Clusters Service pod grows in memory until being evicted

jpellizzari commented 1 year ago

https://weaveworks.slack.com/archives/CMDJFD3P0/p1691498803210609

Screen Shot 2023-08-08 at 8.46.17 AM.png

I suspect this is a result of the recent PolicyAgent events retention logic added here: https://github.com/weaveworks/weave-gitops-enterprise/pull/2973

enekofb commented 1 year ago

We could see memory usage in staging

https://gitops.internal-dev.wego-gke.weave.works/

enekofb commented 1 year ago

Just disabled Explorer https://github.com/weaveworks/weave-gitops-clusters/commit/749cd941f5c6b6b93c7ea25ba06a82fe2c875746

enekofb commented 1 year ago

After disabled Explorer

Now waiting to see how that picture looks like in a few hours

enekofb commented 1 year ago

With Explorer disabled, we could see the same memory usage trends lower footprint. It means that even Explorer could contribute to faster memory leak, by the graph, does not seem to be the cause of it

jpellizzari commented 1 year ago

@enekofb Since it appears to be a linear correlation when explorer is turned on, could it be our metrics? Since explorer would add lots of metrics by being enabled, that would match a "contributing but not causal" pattern.
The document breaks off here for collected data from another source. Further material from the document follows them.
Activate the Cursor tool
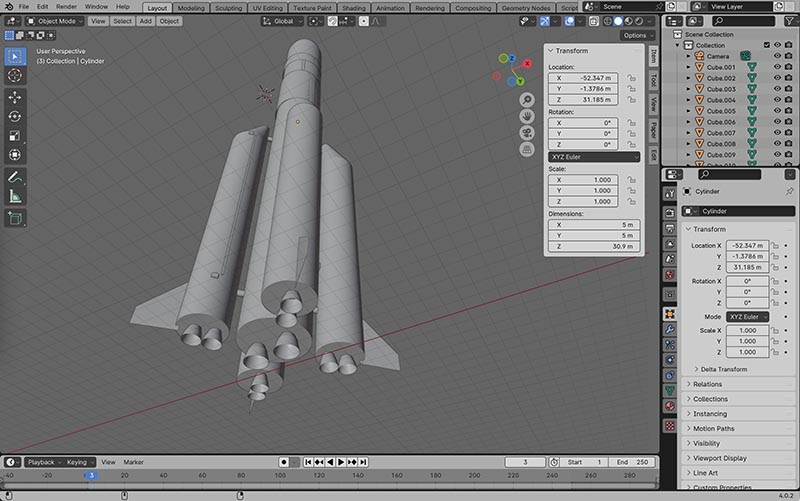[x=15, y=75]
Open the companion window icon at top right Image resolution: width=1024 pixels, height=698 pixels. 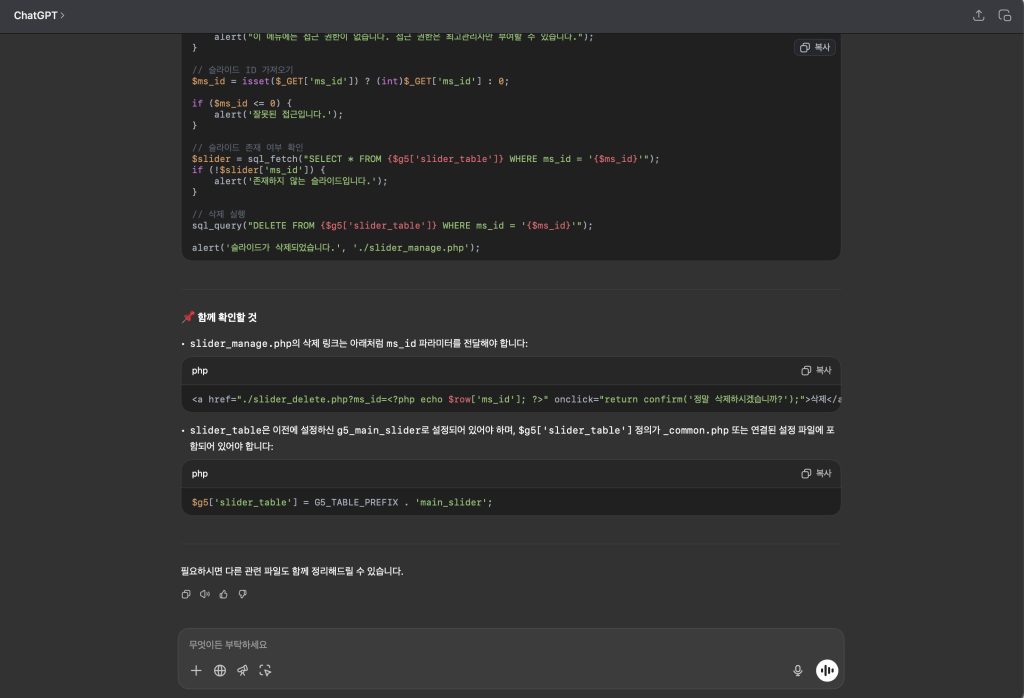point(1005,16)
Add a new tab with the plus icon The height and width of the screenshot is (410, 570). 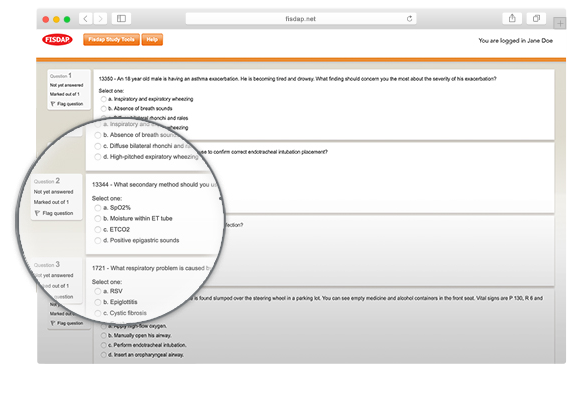coord(560,24)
Maybe some high cardinality metrics are being added.

jpellizzari commented 1 year ago

Go profiling tools: https://pkg.go.dev/runtime/pprof

enekofb commented 1 year ago

I looked at staging today with this URL http://localhost:3000/d/a164a7f0339f99e89cea5cb47e9be617/kubernetes-compute-resources-workload?orgId=1&var-datasource=default&var-cluster=&var-namespace=flux-system&var-type=deployment&var-workload=weave-gitops-enterprise-mccp-cluster-service&from=1692186893267&to=1692279200178

that signals that wge with explorer (in red) is more likely to cause not only a higher memory footprint (which is expected) but be a great factor to memory usage increase over time (flagging a potential memory leak or chance to review memory management)

WGE without explorer enabled, for example in green, flags that trend of increased memory usage but a lower increase rate

squaremo commented 1 year ago

Re the hypothesis that recording Event objects makes it leak faster, are you starting the measurement after the retention period has passed? Otherwise you may just be seeing the number of objects being stored increase.

(Alternatively: are there metrics for the number of objects under storage? controller-runtime might expose some for cache sizes, not sure. MBOI: https://github.com/linkerd/linkerd2/pull/6447)

jpellizzari commented 1 year ago

I had a thought that our index was just growing without ever cleaning up, so I attempted to add some brute force cleanup logic here:

https://github.com/weaveworks/weave-gitops-enterprise/compare/jp-bleve-mem

enekofb commented 1 year ago

Using the following heap extracted from staging cluster

heap.zip

enekofb commented 1 year ago

Starting by these suspects

enekofb commented 1 year ago

Issues that might be related

enekofb commented 1 year ago

Looking at the flame graph we could see how half of the memory gets in the following function

That tracing up seems to be originated around clusters Manager

Given the issues and the evidence here, i could think that the suggested fix might help out here too:

https://github.com/weaveworks/weave-gitops/pull/3983/files

jpellizzari commented 1 year ago

@enekofb Could you document the troubleshooting process and how you are getting these nice visualizations? Maybe an entry in the eng-handbook on the subject of profiling?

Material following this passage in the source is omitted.